Belief in innate human badness is self-fulfilling. (Bregman borrows from medical jargon and calls it a nocebo: a negative expectation that make one’s circumstances progressively worse.) And we do seem to try everything in our power to think the worst of ourselves. For instance, we give our schoolchildren William Golding’s 1954 novel Lord of the Flies to read (and fair enough — it’s a very good book) but nobody thinks to mention that the one time boys really were trapped on a desert island for over a year — on a rocky Polynesian atoll without fresh water, in 1965 — they survived, stayed fit and healthy, successfully set a lad’s broken leg, and formed friendships that have lasted a lifetime. Before Bregman came along you couldn’t even find this story on the internet.
From this anecdotal foundation, Bregman assembles his ferocious argument, demolishing one Hobbesian shibboleth after another. Once the settlers of Easter Island had chopped down all the trees on their island (the subject of historian Jared Diamond’s bestelling 2011 book Collapse), their civilisation did not fall apart. It thrived — until European voyagers arrived, bringing diseases and the slave trade. When Catherine Susan Genovese was murdered in New York City on 13 March 1964 (the notorious incident which added the expression “bystander effect” to the psychological lexicon), her neighbours did not watch from out of their windows and do nothing. They called the police. Her neighbour rushed out into the street and held her while she was dying.
Historians and reporters can’t be trusted; neither, alas, can scientists. Philip Zimbardo’s Stanford prison experiment, conducted in August 1971, was supposed to have spun out of control in less than two days, as students playing prison guards set about abusing and torturing fellow students cast in the role of prisoners. Almost everything that has been written about the experiment is not merely exaggerated, it’s wrong. When in 2001 the BBC restaged the experiment, the guards and the prisoners spent the whole time sitting around drinking tea together.

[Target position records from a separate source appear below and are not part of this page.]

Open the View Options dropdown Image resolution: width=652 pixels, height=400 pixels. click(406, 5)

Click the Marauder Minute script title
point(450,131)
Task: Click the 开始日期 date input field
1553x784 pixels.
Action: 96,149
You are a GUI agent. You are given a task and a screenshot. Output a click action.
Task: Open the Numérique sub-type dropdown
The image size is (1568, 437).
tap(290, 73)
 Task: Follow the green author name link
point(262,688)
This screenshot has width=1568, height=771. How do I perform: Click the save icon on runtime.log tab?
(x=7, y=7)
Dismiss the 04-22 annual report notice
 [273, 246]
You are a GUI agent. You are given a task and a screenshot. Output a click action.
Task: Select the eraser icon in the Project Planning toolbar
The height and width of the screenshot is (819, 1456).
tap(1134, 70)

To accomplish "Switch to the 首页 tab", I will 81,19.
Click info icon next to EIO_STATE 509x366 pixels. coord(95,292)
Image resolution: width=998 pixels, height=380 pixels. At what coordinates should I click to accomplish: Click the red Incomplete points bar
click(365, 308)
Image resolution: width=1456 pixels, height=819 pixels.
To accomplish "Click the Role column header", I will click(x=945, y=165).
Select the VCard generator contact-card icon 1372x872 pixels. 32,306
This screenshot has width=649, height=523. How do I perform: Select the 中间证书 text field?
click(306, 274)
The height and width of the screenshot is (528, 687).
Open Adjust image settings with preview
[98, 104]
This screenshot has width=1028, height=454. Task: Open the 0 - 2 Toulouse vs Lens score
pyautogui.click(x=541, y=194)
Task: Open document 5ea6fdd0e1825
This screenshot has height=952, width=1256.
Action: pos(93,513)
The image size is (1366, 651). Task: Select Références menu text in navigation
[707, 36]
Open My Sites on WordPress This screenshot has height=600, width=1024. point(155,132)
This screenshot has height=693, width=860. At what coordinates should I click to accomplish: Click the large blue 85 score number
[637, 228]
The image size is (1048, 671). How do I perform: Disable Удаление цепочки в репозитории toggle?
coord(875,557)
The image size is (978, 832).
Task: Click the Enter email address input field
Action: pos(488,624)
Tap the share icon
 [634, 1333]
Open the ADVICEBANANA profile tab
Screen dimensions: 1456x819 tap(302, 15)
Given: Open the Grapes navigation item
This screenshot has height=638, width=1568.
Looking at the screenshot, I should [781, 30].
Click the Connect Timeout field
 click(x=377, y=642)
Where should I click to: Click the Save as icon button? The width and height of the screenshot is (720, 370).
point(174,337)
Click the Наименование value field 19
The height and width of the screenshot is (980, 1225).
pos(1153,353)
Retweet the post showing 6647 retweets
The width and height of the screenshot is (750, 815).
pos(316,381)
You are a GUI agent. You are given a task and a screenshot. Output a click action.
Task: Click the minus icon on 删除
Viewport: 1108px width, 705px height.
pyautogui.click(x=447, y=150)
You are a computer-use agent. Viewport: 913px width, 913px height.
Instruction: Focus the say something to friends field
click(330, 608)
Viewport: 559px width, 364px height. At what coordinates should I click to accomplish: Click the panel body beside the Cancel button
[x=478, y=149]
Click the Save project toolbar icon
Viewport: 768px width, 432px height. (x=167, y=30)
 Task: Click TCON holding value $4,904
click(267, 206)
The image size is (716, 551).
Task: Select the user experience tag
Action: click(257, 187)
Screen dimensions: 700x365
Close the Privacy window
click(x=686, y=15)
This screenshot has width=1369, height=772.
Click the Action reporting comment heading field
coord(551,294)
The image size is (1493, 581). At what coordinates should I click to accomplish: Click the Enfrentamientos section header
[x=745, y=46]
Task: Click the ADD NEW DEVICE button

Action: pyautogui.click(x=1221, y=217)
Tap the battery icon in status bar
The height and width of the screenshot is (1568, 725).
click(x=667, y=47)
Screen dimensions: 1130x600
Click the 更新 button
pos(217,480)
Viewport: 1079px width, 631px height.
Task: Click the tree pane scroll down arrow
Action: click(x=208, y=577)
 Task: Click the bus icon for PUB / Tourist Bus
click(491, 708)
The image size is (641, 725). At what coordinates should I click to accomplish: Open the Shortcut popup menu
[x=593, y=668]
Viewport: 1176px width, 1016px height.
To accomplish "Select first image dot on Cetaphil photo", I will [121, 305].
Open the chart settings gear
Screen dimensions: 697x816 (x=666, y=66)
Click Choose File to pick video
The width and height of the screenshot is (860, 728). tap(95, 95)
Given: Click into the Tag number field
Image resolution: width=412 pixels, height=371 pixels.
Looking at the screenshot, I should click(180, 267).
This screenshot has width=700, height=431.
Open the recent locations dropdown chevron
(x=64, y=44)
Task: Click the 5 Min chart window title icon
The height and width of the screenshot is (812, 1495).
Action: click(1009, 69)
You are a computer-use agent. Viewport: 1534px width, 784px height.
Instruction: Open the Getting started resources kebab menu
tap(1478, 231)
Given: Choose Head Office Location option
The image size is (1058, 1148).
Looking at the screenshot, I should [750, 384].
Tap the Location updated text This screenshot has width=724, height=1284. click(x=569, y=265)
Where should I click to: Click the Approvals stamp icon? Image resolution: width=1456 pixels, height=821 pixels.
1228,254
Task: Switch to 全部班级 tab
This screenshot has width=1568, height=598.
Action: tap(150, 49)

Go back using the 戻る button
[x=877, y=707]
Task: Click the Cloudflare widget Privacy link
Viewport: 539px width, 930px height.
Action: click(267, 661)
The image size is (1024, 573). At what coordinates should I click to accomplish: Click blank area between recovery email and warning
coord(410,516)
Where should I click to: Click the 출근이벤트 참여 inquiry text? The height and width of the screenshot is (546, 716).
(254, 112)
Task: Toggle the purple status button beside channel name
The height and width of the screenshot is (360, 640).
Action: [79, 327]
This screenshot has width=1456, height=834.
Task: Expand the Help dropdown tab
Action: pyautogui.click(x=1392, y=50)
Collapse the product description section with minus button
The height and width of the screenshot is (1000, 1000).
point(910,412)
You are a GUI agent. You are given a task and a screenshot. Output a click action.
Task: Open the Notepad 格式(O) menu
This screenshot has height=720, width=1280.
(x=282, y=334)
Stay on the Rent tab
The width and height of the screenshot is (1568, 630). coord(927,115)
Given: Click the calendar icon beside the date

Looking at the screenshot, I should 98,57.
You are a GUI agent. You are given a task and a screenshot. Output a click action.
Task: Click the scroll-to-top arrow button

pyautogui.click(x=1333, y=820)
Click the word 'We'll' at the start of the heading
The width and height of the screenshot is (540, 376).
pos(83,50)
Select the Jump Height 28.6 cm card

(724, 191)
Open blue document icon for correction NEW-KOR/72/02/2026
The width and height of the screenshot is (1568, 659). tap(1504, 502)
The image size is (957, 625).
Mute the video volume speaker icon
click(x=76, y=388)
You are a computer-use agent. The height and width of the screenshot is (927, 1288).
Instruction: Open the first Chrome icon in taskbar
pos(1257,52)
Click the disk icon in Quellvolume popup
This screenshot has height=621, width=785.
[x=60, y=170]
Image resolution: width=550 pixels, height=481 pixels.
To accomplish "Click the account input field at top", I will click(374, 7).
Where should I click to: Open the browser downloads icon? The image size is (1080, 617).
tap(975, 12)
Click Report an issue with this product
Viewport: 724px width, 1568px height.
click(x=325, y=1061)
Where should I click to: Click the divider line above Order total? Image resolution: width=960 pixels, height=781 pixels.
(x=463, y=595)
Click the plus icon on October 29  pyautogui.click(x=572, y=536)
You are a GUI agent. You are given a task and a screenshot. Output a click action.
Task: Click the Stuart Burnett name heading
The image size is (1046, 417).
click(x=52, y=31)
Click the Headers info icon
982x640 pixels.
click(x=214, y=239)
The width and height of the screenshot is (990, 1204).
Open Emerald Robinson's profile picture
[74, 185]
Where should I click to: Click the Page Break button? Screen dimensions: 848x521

Bregman also discusses the classic “memory” experiment by Stanley Milgram, in which a volunteer is persuaded to electrocute a person nearly to death (an actor, in fact, and in on the wheeze). The problem here is less the experimental design and more the way the experiment was intepreted.
Early accounts took the experiment to mean that people are robots, obeying orders unthinkingly. Subsequent close study of the transcripts shows something rather different: that people are desperate to do the right thing, and their anxiety makes them frighteningly easy to manipulate.
If we’re all desperate to be good people, then we need a new realism when it comes to human nature. We can’t any longer assume that because we are good, those who oppose us must be bad. We must learn to give people a chance. We must learn to stop manipulating people the whole time. From schools to prisons, from police forces to political systems, Bregman visits projects around the world that, by behaving in ways that can seem surreally naive, have resolved conflicts, reformed felons, encouraged excellence and righted whole economies.
This isn’t an argument between left and right, between socialist and conservative; it’s but about what we know about human nature and how we can accommodate a better model of it into our lives. With Humankind Bregman moves from politics, his usual playground, into psychological, even spiritual territory. I am fascinated to know where his journey will lead.